Nathanial answered. "AI."

"Yes, a highly developed and very expensive AI," Terry agreed. "Now I have seen work like this before on a few different occasions. Of course, HC, ONI and the Council all have the ability to pull such stunts, but I have a very strong feeling that our friend is not related to any of these organizations." Terry reached over to his desk and pulled out a data pad.

"Now, I have a list here of individuals who are known to have access to said AI technology." Terry tilted the data pad so Nathanial could see a scrolling list of names and profiles. "Then I cross referenced them with reports or unpublished reports of the individuals that have been known to use AI technology for unauthorized or underauthorized use." About a third of the list jumped into a new category.

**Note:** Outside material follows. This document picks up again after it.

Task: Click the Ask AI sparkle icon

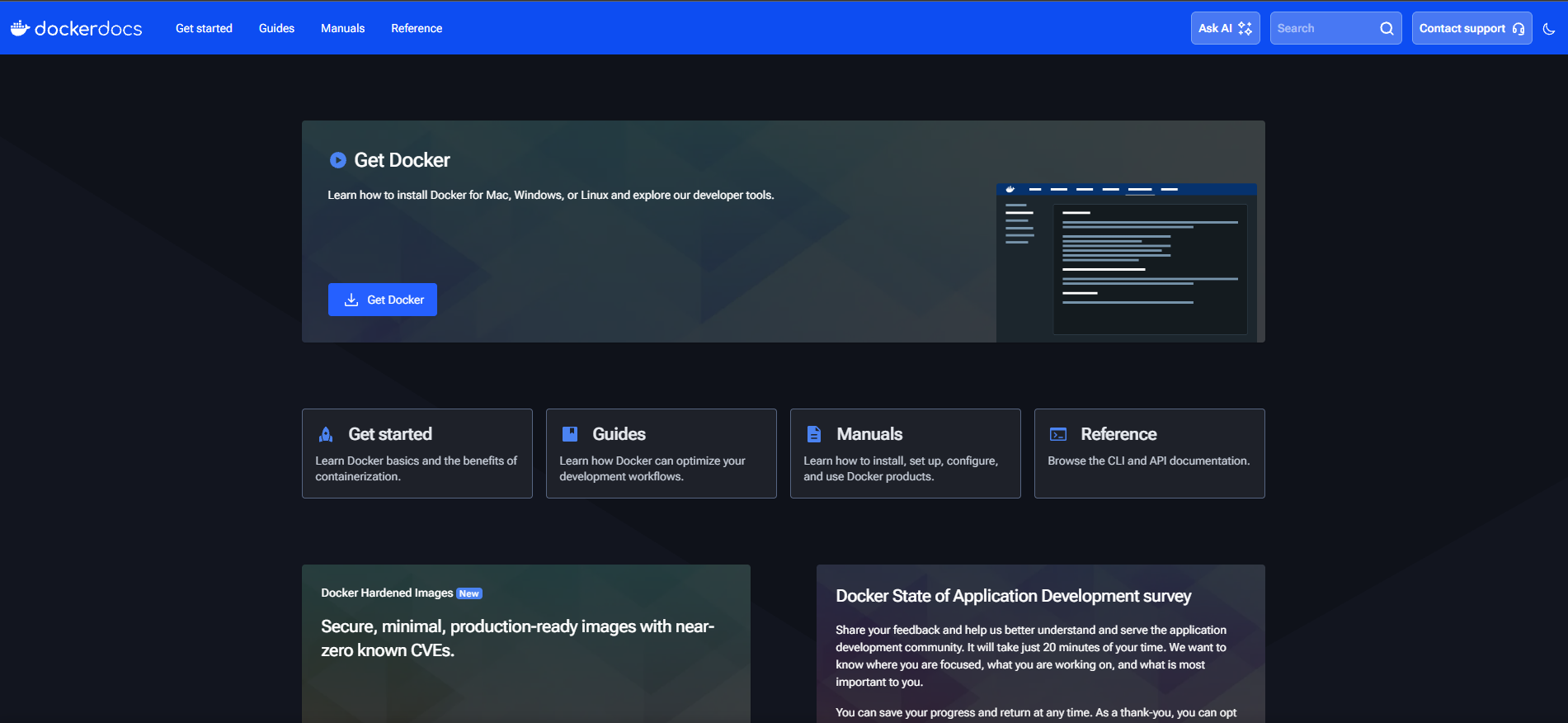Action: [x=1245, y=29]
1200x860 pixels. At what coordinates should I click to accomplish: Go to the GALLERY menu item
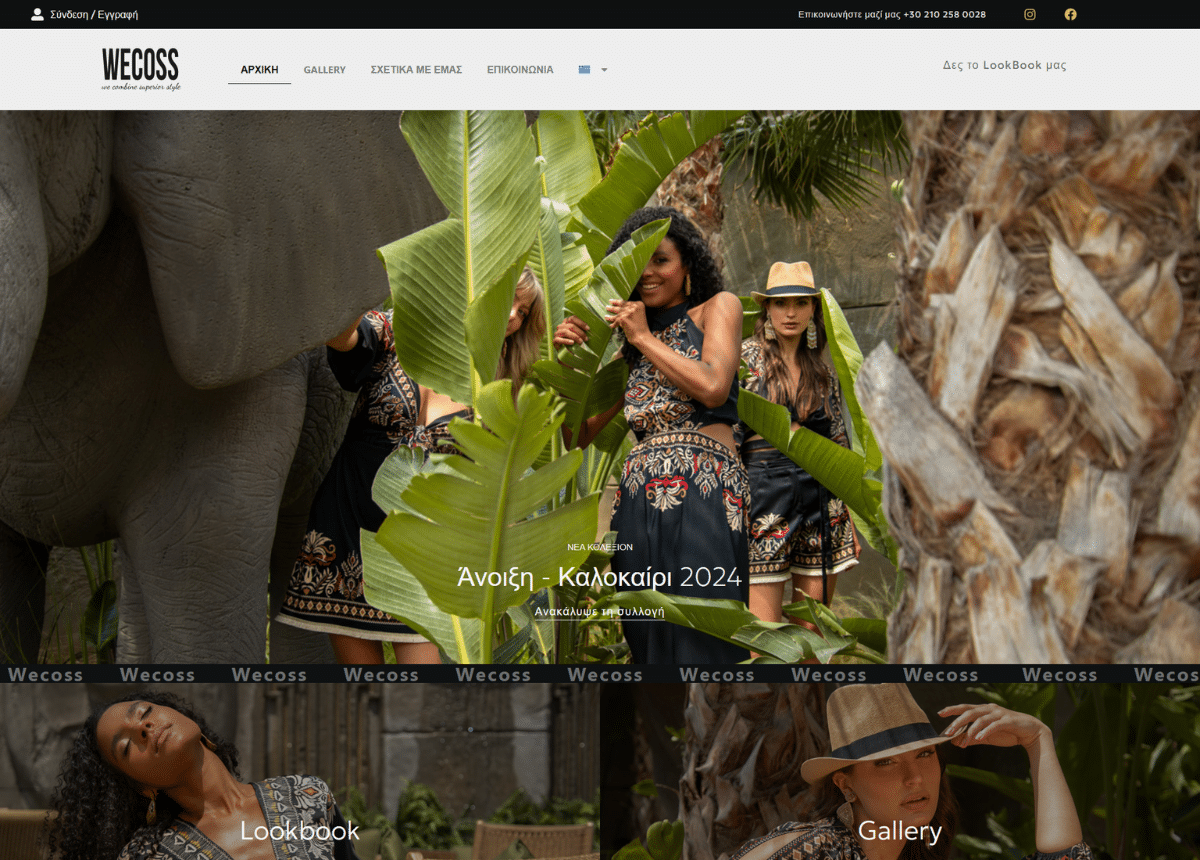click(325, 70)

Nathanial scanned the list of high ranking officers and civilians. General Hathaway, Councilor Chester (civ), Rear Admiral S. Perkins. The list scrolled to the top where sat the names Dr. Hasley (civ), Col. Akerson.

"So what have you gathered from this list?" Nathanial asked.

Terry sighed slightly. "Unfortunately, beyond mere speculation, this is where the trail ends. AI technology has become so advanced that they are almost impossible to track."

"Except by other AI programs," Nathanial corrected. "And with your resources, I have no doubt you could enlist the help of a counter-intrusion AI."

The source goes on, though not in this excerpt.